The appointed time and place, as you have perhaps guessed, dear cousin, was Market Day in Stourton, this past Thursday. It was a necessity that we break the pair of spells at more or less the same time, both magically—in case the two were linked in some unnecessary and incompetent manner—and practically, so that we should take both Grimsbys by surprise. And on Market Day, we knew, Agatha and Matilda would be promenading in Stourton with the spoils of their campaign, to wit, the Edwards Montjoy and Hargreaves.
We gathered behind the King’s Scones—Dr. Tillotson, Squire Willoughby, Jane Willoughby, Lieutenant Pertwee, Mr. Hampton, Blightwell, and myself. We were fortunate that it was still early and Mr. Hampton was not yet far gone in drink; and when Squire Willoughby placed the facts of the matter before him he was out of the Scones in a flash, his nose red, his legs unsteady, but his will firmly resolved. There we waited until Mr. Archer informed us that our quarries were present and at opposite ends of the high street.

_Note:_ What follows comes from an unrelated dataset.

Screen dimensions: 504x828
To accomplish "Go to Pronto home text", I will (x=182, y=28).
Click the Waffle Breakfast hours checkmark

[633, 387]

“It is time,” said Dr. Tillotson. He handed Jane Willoughby and I each an object resembling a glass bead, smaller than a thimble. “Hold these in your right hands,” he told us. “Pertwee, you will give Miss Montjoy your arm; Hampton, you must give Miss Willoughby yours.” They did so.
“Now, one of two things will happen when you approach the Grimsbys,” he went on. “Either they will revel in bringing you low, or they will be alarmed to see you. The former case presents no difficulty. In the latter,” and here he turned to the Squire and Blightwell, “I expect you two to ensure that they are not able to run off. You need not be ungentlemanly, but try to be very much in the way.” He paused to reflect. “In fact, it might be best if you approach them first, and hold their attention as Miss Willoughby and Miss Montjoy draw near.”
“Gladly!” said the Squire, and Blightwell nodded.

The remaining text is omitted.